Because while Adjusted Games Lost is a stat that can vary wildly from year to year and team to team, you can sometimes glean long-term patterns. Those patterns often line up with your worst assumptions about franchises like the Commanders, the Luck-era Colts, and, naturally, the Chargers. Those teams had an awful lot of “bad luck” in the injury department over an awfully long time, to the point where you can safely assume it wasn’t bad luck at all, but rather dogshit player management. Some training staffs are there to help players recover, others serve as an extension of the coaching staff and are following orders to get you back out there onto the field as soon as possible, no matter the long-term cost.

Players know this shit, and they talk. You should too. Organizations like the Rams have upgraded their training departments (now known as “sports science”) to mitigate injury risk as best they can utilizing research, advances in nutrition, preventive medicine, and all the steroids you can eat. If your team hasn’t done this (Cincinnati), then their odds of having an entire season scuttled because your franchise QB snapped his neckbone in Week 4 are that much higher. Get up those trainers’ asses. You wouldn’t let Charles Manson babysit your kids, would you?

McGregor:

Is Ray Ratto ticklish?

I asked him. He said, “I'll twitch but I don't laugh.” You and I both know that’s a lie.

Robert:

Why is it universally acceptable to refer to "Las Vegas" as "Vegas" but the same is not true for Los Angeles?

Because Los Angeles already has a tidy nickname in “LA,” which rolls off the tongue much better than “Angeles” does. City nicknames are all about feel. It feels better to call Philadelphia “Philly” because it takes less effort, and because it feels a touch more familiar. By contrast, anyone who calls New York “New York City” is either here on vacation from Denmark, or they’re a Republican candidate giving a stump speech in one of the flyover states. And if you refer to Chicago as “Chi-town,” you’re definitely a newspaper sports columnist over the age of 62.

There’s also some territoriality mixed into this. There’s nothing that locals love more than correcting you on how to refer to their city’s name. I would’ve had no problem calling San Francisco “Frisco” until the day I died until people from that city told me, “We’ll fucking kill you if you ever call our city Frisco.” So I stopped. It’s the same reason I don’t call Minneapolis “Minny” even though the full name lends itself to that moniker so easily. A bunch of other Minnesotans were like, “No one here calls it that,” and I felt compelled to retain the dust mote of Minnesota cred I still had from living in that state as a tween. So if YOU call it “Minny,” I’ll correct you like I’ve been living in Orono my entire life.

Oh, and demographics factor in here, too. You’ve seen what I look like. Now picture me calling Oakland “Oaktown.” You understand why I can’t pull that off.

Erica:

What's a spatula? All my life (almost 44 yrs), I have been using this word interchangeably for these two different kitchen gadgets. 

Those are both spatulas.
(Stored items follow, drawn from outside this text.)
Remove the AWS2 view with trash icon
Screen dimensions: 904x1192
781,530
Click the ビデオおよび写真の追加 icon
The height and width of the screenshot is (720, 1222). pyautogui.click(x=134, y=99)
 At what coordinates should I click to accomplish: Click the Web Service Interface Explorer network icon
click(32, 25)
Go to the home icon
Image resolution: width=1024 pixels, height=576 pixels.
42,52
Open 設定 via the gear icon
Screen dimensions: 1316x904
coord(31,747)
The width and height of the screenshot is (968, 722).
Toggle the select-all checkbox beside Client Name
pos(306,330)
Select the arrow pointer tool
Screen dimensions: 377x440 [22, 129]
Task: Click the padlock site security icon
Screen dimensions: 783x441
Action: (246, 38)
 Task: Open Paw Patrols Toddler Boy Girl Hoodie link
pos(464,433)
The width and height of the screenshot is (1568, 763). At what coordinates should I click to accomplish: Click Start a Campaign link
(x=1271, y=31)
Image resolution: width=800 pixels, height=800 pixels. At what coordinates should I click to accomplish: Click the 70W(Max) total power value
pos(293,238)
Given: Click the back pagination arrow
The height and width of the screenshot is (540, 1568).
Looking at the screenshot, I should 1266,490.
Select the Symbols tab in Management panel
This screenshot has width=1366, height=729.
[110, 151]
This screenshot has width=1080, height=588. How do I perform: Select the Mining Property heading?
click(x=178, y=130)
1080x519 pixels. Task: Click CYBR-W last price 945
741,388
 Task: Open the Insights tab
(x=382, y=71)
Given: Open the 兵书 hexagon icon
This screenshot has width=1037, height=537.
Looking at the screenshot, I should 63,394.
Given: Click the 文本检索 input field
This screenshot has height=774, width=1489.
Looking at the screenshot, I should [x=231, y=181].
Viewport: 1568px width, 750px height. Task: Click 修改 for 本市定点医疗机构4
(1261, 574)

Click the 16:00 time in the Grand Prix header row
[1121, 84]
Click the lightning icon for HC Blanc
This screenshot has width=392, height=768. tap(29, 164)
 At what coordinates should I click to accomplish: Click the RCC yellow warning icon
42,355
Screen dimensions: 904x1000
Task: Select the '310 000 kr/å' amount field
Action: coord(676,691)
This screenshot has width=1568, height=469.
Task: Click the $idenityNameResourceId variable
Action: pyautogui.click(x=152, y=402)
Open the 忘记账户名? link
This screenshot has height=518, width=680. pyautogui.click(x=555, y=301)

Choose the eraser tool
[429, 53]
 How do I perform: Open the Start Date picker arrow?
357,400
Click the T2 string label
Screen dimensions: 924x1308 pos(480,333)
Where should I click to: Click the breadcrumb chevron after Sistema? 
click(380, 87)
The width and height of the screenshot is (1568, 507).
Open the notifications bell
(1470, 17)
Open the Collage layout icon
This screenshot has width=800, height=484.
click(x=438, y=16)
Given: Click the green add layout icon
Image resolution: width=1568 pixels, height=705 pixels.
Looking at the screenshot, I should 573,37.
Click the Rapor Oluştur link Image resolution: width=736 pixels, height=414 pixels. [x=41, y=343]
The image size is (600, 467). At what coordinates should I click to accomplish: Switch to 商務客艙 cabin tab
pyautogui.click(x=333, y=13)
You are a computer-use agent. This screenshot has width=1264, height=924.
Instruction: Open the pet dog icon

If it’s flat and you use it to get food off of something, that’s a spatula. It’s a utensil of contrasts.

Todd:

When I read, I hear a voice in my head, almost like I have a books-on-tape thing going on in my mind. Because of that, I can only read as fast as the voice can go (with its related pauses, dramatic intonations, etc.). And yes, specific authors have specific voices, even if I have never heard them in real life. Do you hear anything when you read? If not, what is happening in your mind while you read?

I don’t hear a specific voice, but I do “hear” the text as I read it, and I see what the text is describing. But it’s all in mind, so none of it is sharply defined. It’s intangible, like a dream. No other medium gives me that kind of effect, which is why books are one of the most important inventions in human history, if not the most important one.

Email of the week!

Kurt:

I many have come across this during the Deadspin days but the best/worst nickname I've encountered was a fellow Bama fan calling Cam Newton "Scam Poopton." I probably say it out loud to myself or friends once a month. RIP Nick Saban, etc.

That ain’t bad. I mean it’s terrible, but you know what I mean.